A study conducted by Dallas, Texas’ NBC 5 has revealed that multiple schools in Texas use so-called “calm rooms” to discipline students, many of whom have mental or developmental disabilities.
According to the report, school officers punish misbehaving students by locking them in small, closet-sized rooms for hours. There are many names for this punishment, including “detention in the Room of Silence” and “blue room punishment,” and “going into a room of hell.”
In Los Angeles, local students interviewed by JSR voiced their disagreement with the procedure.
“Confining students in a small room would be especially detrimental to their mental health,” Judy Kim, a junior at Crescenta Valley High School (CVHS), said.
“Some adults may think locking students in a room isn’t a barbarous way of punishing at all,” she continued, “but young students may link their firsthand experiences with fear of adults and eventually decide ‘teacher’ is a cruel job to have.”
According to the NBC 5 report, students have experienced emotional traumas or other types of mental disorder after being locked in this Room of Silence.

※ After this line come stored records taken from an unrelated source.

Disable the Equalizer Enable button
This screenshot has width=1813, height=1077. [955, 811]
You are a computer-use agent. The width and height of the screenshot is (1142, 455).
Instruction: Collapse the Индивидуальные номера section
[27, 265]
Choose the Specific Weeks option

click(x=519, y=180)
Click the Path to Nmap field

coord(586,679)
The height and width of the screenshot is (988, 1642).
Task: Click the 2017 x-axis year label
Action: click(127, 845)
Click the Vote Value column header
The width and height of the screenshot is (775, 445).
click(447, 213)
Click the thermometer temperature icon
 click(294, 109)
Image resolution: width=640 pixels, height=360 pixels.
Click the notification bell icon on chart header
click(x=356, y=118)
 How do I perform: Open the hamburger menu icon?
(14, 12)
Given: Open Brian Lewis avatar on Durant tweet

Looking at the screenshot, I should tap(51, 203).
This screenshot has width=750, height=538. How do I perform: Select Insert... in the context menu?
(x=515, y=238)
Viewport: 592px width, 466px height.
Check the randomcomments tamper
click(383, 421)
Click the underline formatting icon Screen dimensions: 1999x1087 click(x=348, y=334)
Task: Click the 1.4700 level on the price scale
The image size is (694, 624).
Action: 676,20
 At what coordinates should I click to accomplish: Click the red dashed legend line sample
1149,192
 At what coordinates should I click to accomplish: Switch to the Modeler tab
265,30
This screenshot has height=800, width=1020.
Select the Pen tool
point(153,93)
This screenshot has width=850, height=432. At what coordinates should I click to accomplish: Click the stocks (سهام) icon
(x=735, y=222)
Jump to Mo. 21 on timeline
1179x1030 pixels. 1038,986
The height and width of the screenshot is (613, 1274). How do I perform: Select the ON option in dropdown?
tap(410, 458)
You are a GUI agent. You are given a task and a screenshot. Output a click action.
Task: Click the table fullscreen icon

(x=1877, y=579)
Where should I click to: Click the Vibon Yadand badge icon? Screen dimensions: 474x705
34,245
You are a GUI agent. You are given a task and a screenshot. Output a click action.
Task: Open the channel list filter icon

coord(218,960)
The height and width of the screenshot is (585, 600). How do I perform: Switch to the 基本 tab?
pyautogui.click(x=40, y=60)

“No one should have to go through such an inhumane trauma as this,” CVHS junior Yoonhye Kim told JSR.
“One will not have enough room to sit down and will have to stand during the entire hour, dreading the slowness of the clock and fearing the darkness that keeps her company,” Kim said. “How can this be a just way to teach students morals when this punishment itself can be classified as torture?”
This type of punishment is only one example of the types of indirect child abuse that can occur in the school environment. According to the Child Abuse Data provided by Safe Horizon in 2013, about 679,000 children were the victims of indirect child abuse and 56.7 percent of them were abused by their school teachers or other adults related to school community.